+++ Rows +++

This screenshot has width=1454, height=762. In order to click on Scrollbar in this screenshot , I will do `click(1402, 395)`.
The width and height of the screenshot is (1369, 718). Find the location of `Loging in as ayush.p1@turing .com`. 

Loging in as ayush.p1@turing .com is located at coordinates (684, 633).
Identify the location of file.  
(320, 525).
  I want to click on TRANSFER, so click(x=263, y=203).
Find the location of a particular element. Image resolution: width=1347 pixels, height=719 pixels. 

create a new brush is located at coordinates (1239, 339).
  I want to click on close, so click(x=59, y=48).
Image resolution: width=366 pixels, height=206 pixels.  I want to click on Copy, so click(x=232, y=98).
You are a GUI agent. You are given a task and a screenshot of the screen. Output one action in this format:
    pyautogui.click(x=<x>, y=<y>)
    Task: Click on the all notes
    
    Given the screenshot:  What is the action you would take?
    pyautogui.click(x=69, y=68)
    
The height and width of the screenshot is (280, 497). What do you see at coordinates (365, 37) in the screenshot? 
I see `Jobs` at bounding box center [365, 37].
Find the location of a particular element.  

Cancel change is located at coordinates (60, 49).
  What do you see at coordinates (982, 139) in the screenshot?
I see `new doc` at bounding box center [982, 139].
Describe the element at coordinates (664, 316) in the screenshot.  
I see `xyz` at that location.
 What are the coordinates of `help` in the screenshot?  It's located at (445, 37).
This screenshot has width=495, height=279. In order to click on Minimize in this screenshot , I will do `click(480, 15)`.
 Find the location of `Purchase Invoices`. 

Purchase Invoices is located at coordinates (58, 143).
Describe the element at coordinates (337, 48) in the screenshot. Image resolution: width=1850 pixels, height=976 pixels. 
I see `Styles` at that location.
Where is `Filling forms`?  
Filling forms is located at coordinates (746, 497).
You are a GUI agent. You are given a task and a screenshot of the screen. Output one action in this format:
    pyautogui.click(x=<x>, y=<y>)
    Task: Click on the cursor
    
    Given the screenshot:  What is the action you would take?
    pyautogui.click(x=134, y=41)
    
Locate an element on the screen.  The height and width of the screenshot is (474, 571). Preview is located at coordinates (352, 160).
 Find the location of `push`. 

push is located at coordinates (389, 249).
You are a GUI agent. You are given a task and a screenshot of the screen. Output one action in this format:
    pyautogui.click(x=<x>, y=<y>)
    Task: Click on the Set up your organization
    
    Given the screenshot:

+++

**What you will do**
Rename every "Image resolution" in the listing above to "Display resolution" and leave all other text unchanged.

**Output for this task**
This screenshot has width=1454, height=762. In order to click on Scrollbar in this screenshot , I will do `click(1402, 395)`.
The width and height of the screenshot is (1369, 718). Find the location of `Loging in as ayush.p1@turing .com`. 

Loging in as ayush.p1@turing .com is located at coordinates (684, 633).
Identify the location of file.  
(320, 525).
  I want to click on TRANSFER, so click(x=263, y=203).
Find the location of a particular element. Display resolution: width=1347 pixels, height=719 pixels. 

create a new brush is located at coordinates (1239, 339).
  I want to click on close, so click(x=59, y=48).
Display resolution: width=366 pixels, height=206 pixels.  I want to click on Copy, so click(x=232, y=98).
You are a GUI agent. You are given a task and a screenshot of the screen. Output one action in this format:
    pyautogui.click(x=<x>, y=<y>)
    Task: Click on the all notes
    
    Given the screenshot:  What is the action you would take?
    pyautogui.click(x=69, y=68)
    
The height and width of the screenshot is (280, 497). What do you see at coordinates (365, 37) in the screenshot? 
I see `Jobs` at bounding box center [365, 37].
Find the location of a particular element.  

Cancel change is located at coordinates (60, 49).
  What do you see at coordinates (982, 139) in the screenshot?
I see `new doc` at bounding box center [982, 139].
Describe the element at coordinates (664, 316) in the screenshot.  
I see `xyz` at that location.
 What are the coordinates of `help` in the screenshot?  It's located at (445, 37).
This screenshot has width=495, height=279. In order to click on Minimize in this screenshot , I will do `click(480, 15)`.
 Find the location of `Purchase Invoices`. 

Purchase Invoices is located at coordinates (58, 143).
Describe the element at coordinates (337, 48) in the screenshot. Display resolution: width=1850 pixels, height=976 pixels. 
I see `Styles` at that location.
Where is `Filling forms`?  
Filling forms is located at coordinates (746, 497).
You are a GUI agent. You are given a task and a screenshot of the screen. Output one action in this format:
    pyautogui.click(x=<x>, y=<y>)
    Task: Click on the cursor
    
    Given the screenshot:  What is the action you would take?
    pyautogui.click(x=134, y=41)
    
Locate an element on the screen.  The height and width of the screenshot is (474, 571). Preview is located at coordinates (352, 160).
 Find the location of `push`. 

push is located at coordinates (389, 249).
You are a GUI agent. You are given a task and a screenshot of the screen. Output one action in this format:
    pyautogui.click(x=<x>, y=<y>)
    Task: Click on the Set up your organization
    
    Given the screenshot:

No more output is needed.